De technische parameters van een stroomtransformator worden beschreven door de volgende hoofdindicatoren:

  • apparaatklasse;
  • Nominale spanning;
  • stromen in de primaire en secundaire spoelen;
  • transformatieverhouding van wisselstroom (als verhouding);
  • toegestane meetfout bij het aansluiten van een elektriciteitsmeter;
  • permeabiliteit en doorsnede van het magnetische circuit (kern);
  • omvang van het magnetische pad.

De spanningswaarde in kilovolt wordt meestal vermeld in het paspoort dat op elk specifiek apparaat wordt toegepast. De bedrijfswaarde varieert van 0,66 tot 1150 kV. Voor meer volledige informatie over deze en andere indicatoren, moet u de referentieliteratuur raadplegen over de aansluiting van transformatoren op elektrische meters.

De waarde van de nominale stroom in de primaire spoel wordt ook geleerd uit de bijbehorende technische documentatie. Afhankelijk van het specifieke model van de converter, kan deze parameter variëren van 1,0 tot 40 duizend ampère. De waarden van de huidige index in de secundaire spoel worden meestal geselecteerd 1,0 of 5,0 ampère (afhankelijk van de parameters van het primaire circuit).

Soms maakt de fabrikant in opdracht apparaten met secundaire stromen van 2,0 of 2,5 ampère.
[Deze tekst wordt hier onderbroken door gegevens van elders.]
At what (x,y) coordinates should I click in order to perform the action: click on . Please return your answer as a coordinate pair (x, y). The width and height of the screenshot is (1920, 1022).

De transformatieverhouding (multipliciteit) is een indicator van de verhouding of verhouding van de stromen van de primaire en secundaire spoelen. De limietverhouding wordt begrepen als de verhouding van de maximale primaire stroom tot de nominale waarde, op voorwaarde dat de totale fout bij een vaste secundaire belasting niet meer dan 10% bedraagt. Nominale ultieme multipliciteit betekent dezelfde indicator bij optimale belasting.Deze parameter kenmerkt de mogelijkheid van de normale werking van beveiligingsinrichtingen in noodsituaties.

Huidige fout

Nauwkeurigheid van stroomtransformatoren

Volgens GOST 7746-89 zijn er drie soorten fouten voor CT's: huidig, hoekig en volledig. Het zijn kwantitatieve indicatoren van de afwijkingen van de secundaire stroomwaarden, vermenigvuldigd met de nominale coëfficiënt, van de primaire indicator.
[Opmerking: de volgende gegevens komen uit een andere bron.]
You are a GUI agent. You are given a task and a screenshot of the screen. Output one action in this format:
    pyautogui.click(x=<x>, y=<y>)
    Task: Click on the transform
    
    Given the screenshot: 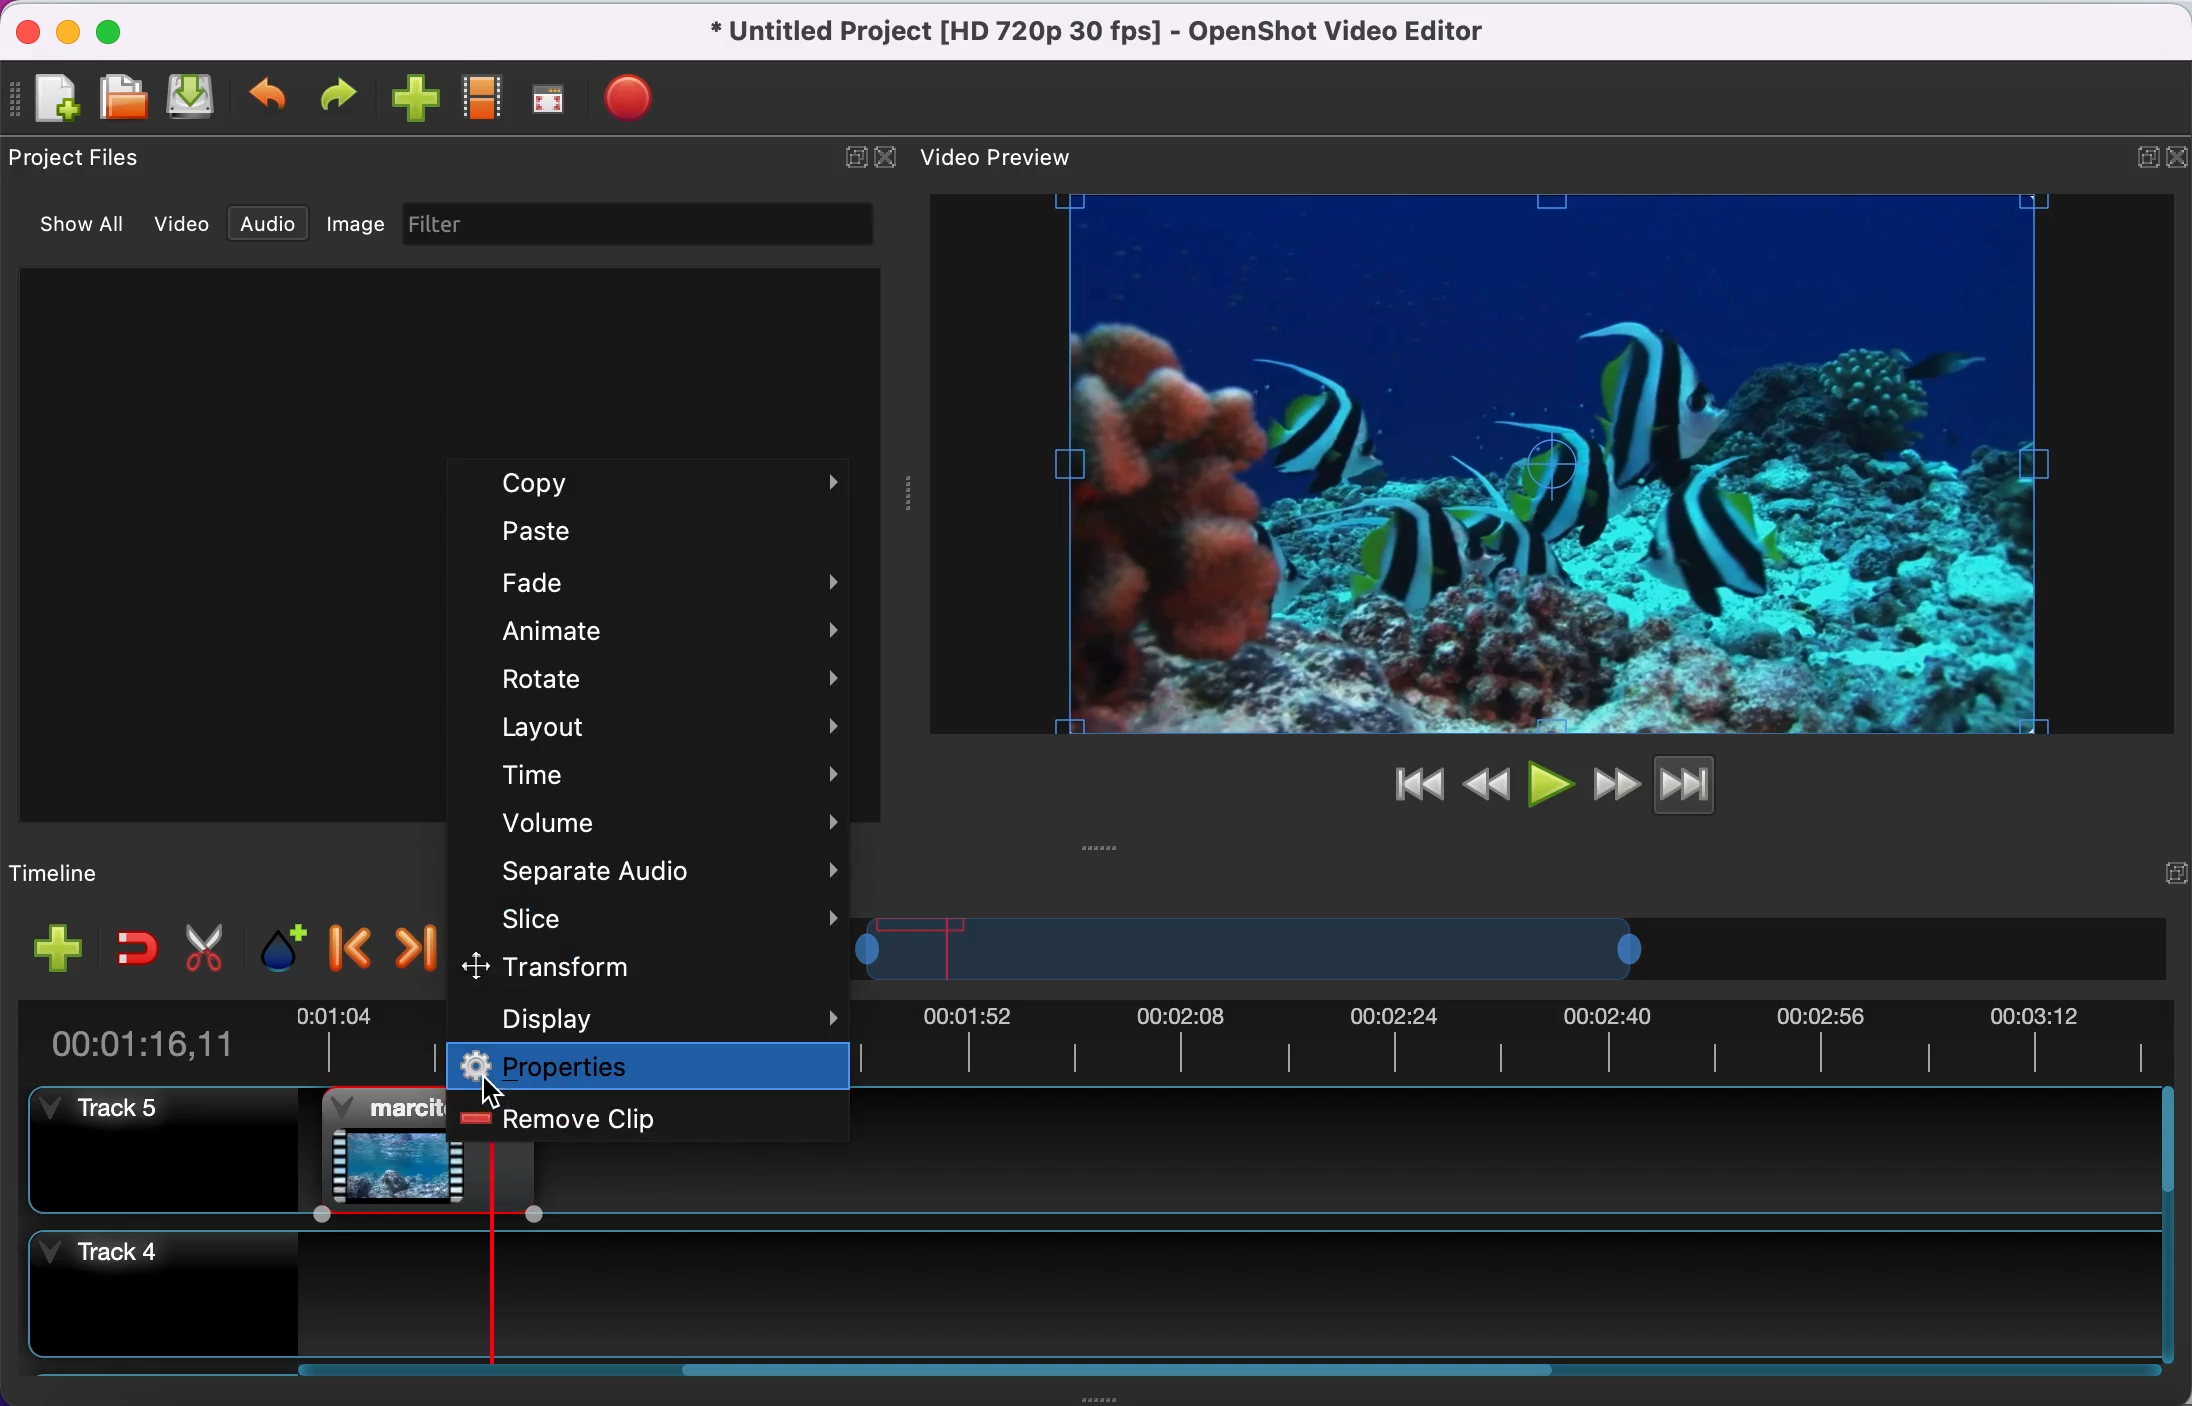 What is the action you would take?
    pyautogui.click(x=622, y=966)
De norm schrijft voor om dergelijke fouten alleen in de bedrijfsmodus van het stationaire (met constante parameters) te berekenen en alleen als de vorm van de primaire stroom niet verschilt van die van de sinusoïde.

De huidige fout die wordt genoemd in de beschrijving van multipliciteiten, karakteriseert het relatieve verschil tussen de effectieve waarden van stromen, uitgedrukt als een percentage. Het hoekequivalent wordt gedefinieerd als de fout tussen de vectoren van twee stroomcomponenten: de primaire voor het primaire circuit en de eerste harmonische voor de secundaire. Op basis van deze twee waarden wordt de totale fout berekend door ze op te tellen volgens de formule in de instructies.

Het belangrijkste doel van het meten van stroomtransformatoren is het verbinden van energiemeters die worden gebruikt voor het onderhoud van driefasige hoogspanningslijnen.